ハイエンド(しかし、明らかに高価な)ソリューションに対して、Linear TechnologyはLT8500 48チャンネルLED PWM発生器を提供しています。 このチップは、最大50mAの電流で最大480個のLEDに電源を供給できるPWM調光可能ソリューション向けに、同社の3つのLT3595 16チャンネル降圧モードLEDドライバと組み合わせることができます。
LT3595Aは、最大10個の各LEDの16の独立チャンネルを動作するように設計された降圧LEDドライバです。 このチップは、スイッチ、ショットキーダイオード、および補正コンポーネントを統合して、回路フットプリントを減らし、コンポーネントのコストを下げます。 4.5~45Vの入力で動作し、2MHzのスイッチング周波数で動作します(小型のインダクタとコンデンサの使用が可能になります)。
16の独立したPWMピンにPWM入力を加えることにより、チャンネルごとに調光が制御されます。 デバイスは、最大コントラスト比5000:1の高速スルーアップレートとスルーダウンレートを特長とします。
LT8500 LED PWM発生器は、3~5.5 Vの入力で動作し、48の独立チャンネルを備えています。これにより、3つのLEDを直接制御するために使用することができます。 各チャンネルには、個別に調節可能なPWMレジスタがあります。

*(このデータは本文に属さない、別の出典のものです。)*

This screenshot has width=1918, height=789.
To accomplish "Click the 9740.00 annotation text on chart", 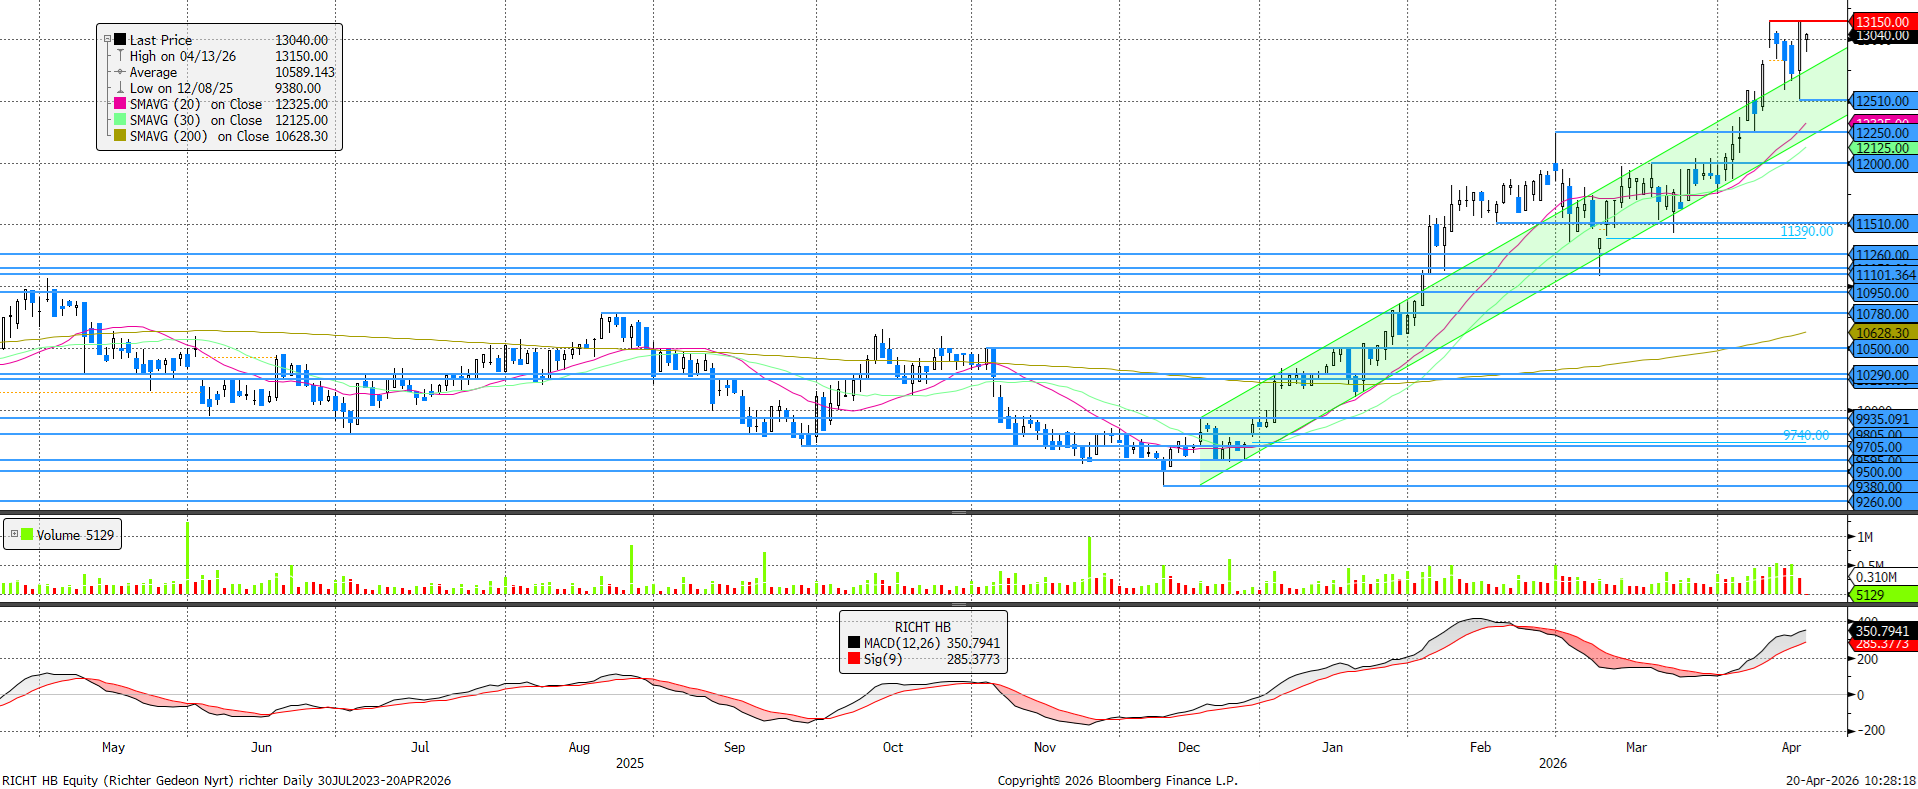I will pyautogui.click(x=1805, y=435).
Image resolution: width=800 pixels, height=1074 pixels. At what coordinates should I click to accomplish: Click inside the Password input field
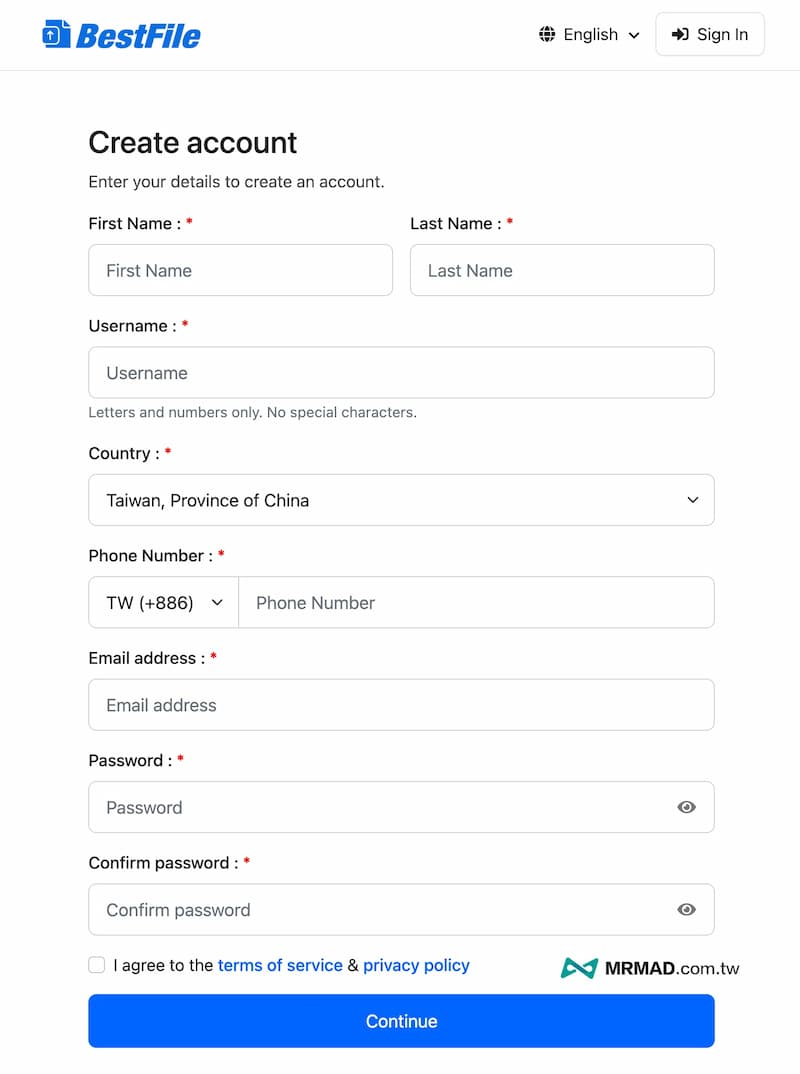coord(380,807)
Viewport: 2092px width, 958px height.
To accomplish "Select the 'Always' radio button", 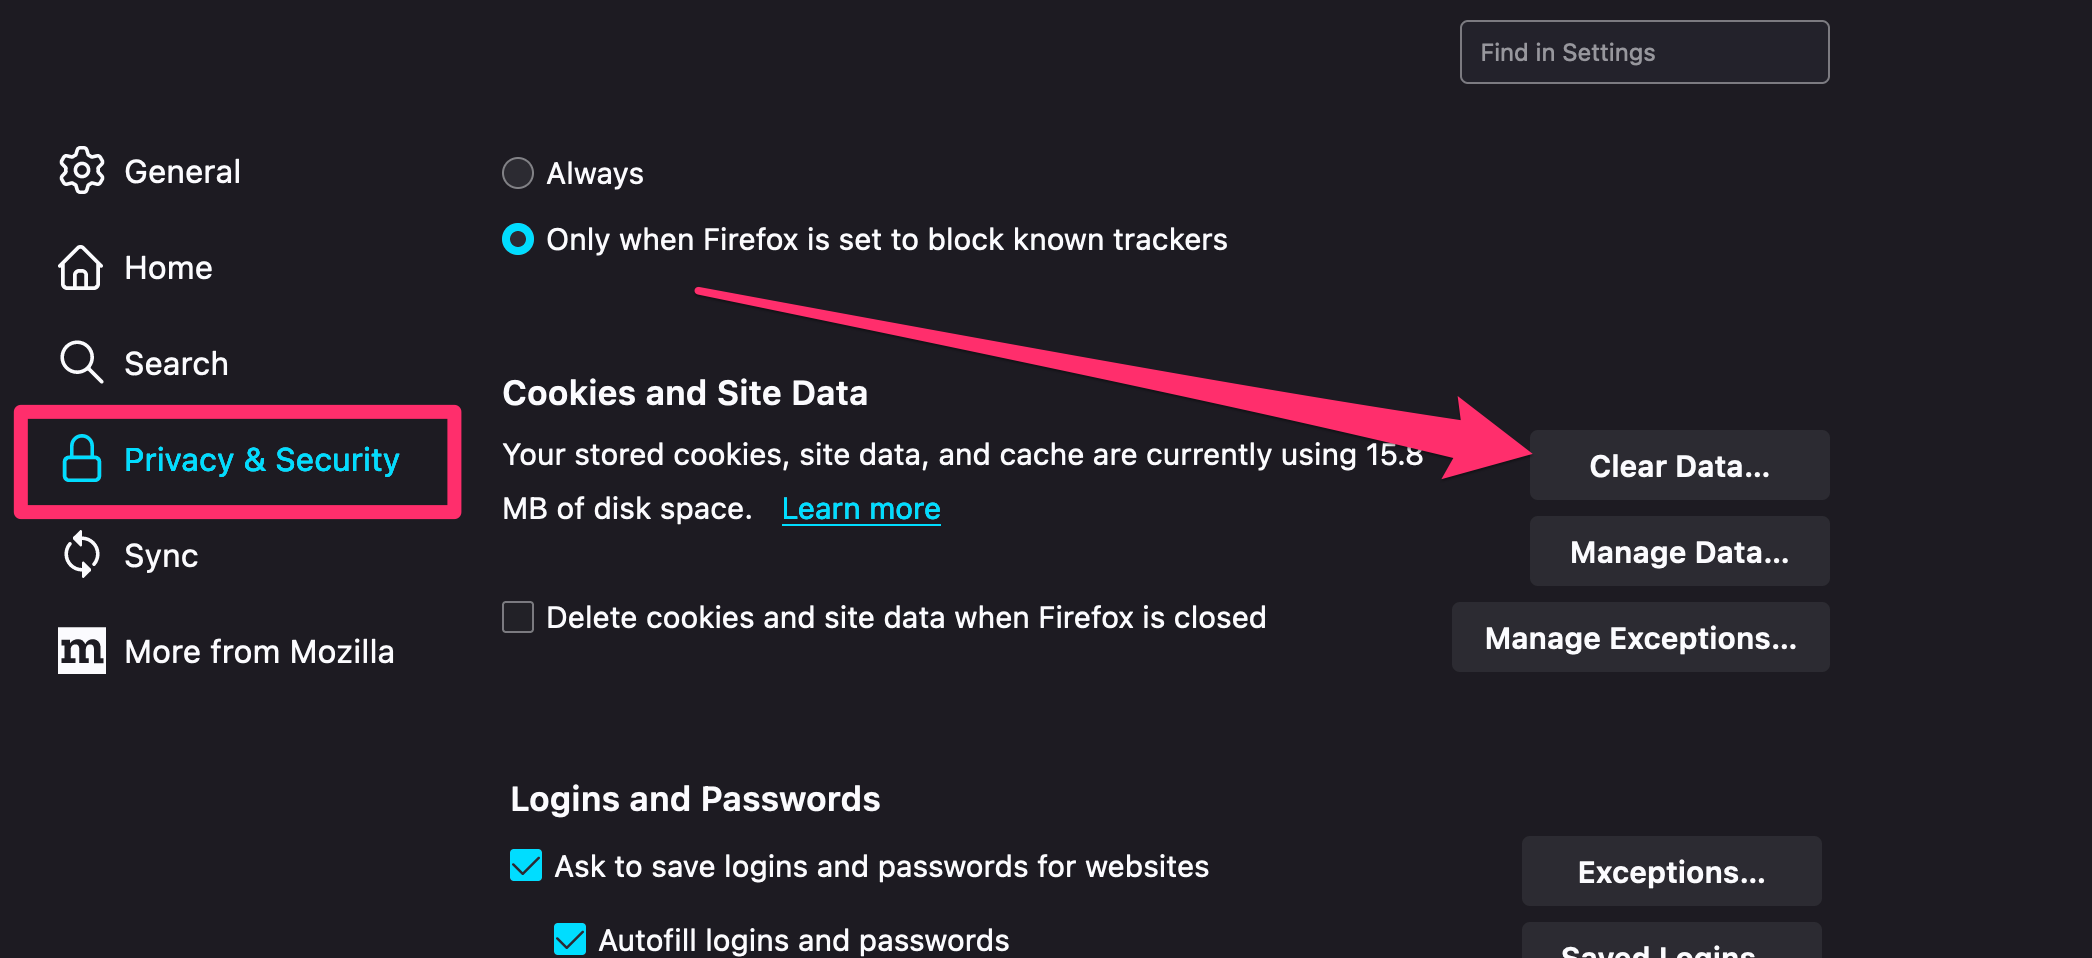I will (517, 172).

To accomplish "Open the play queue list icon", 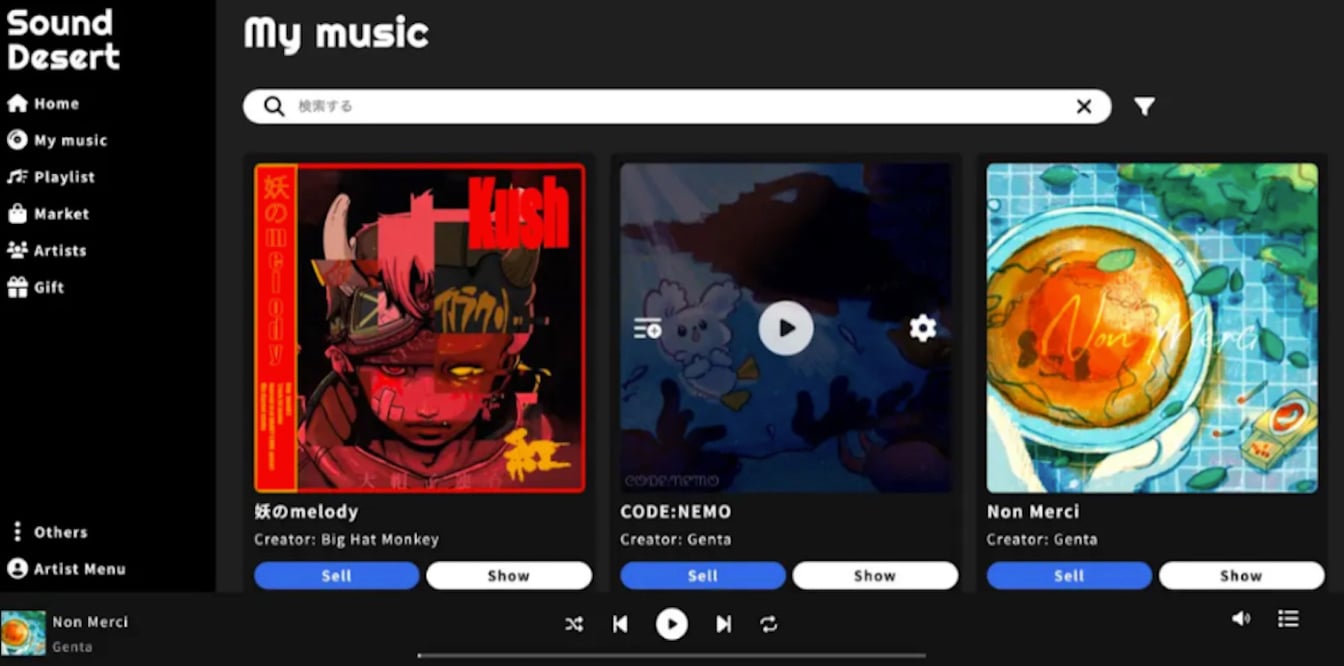I will pyautogui.click(x=1288, y=619).
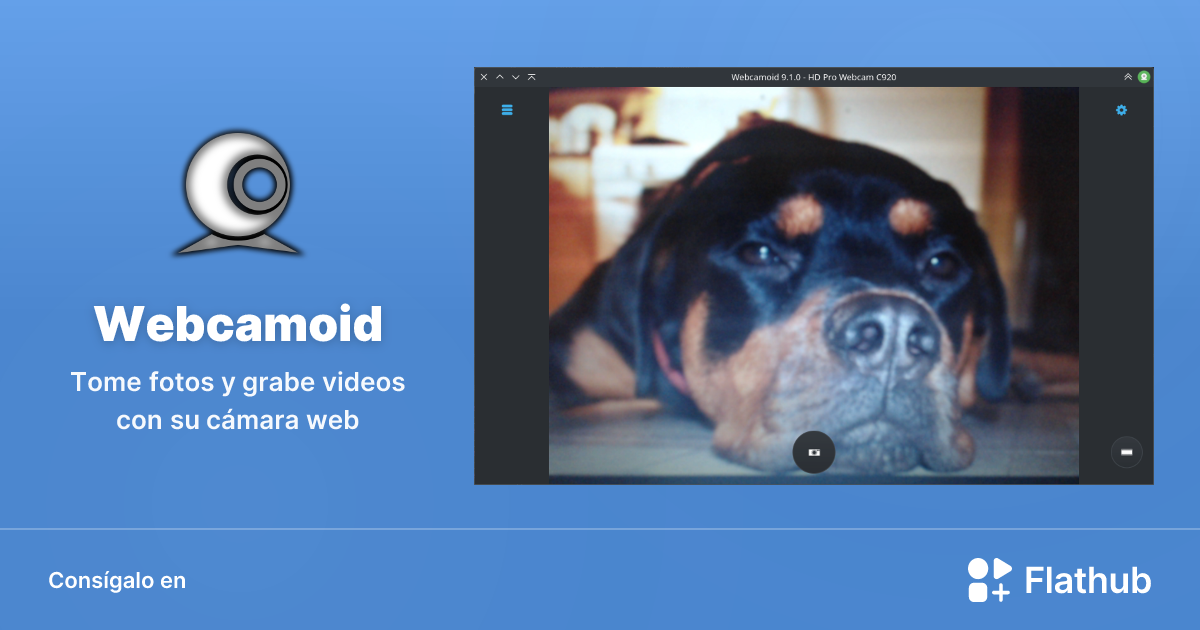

LT8500は、各チャンネルの輝度を個別に調節できます。 シンプルなシリアルデータインターフェースを介してプログラム可能な12ビットのPWMレジスタは、最大LED出力の0~99.98パーセントまで、4095段階の異なる輝度を可能にします。 図8は、3つのLT3595A降圧LEDドライバを動作するためにLT8500がどう構成されるかを示しています。 RSET抵抗がそれぞれのLEDドライバ上で16チャンネルすべてのLED電流を設定していることに注目してください。

図8:Linear TechnologyのLT8500は、3つのLT3595降圧LEDドライバ用にPWM調光入力を提供します。 その結果、各ドライバは最大160個のLEDに電源を供給できます。 (この図面は、Linear Technology提供の元の画像を基に、DigiKeyのScheme-itを使用して作成されたものです。)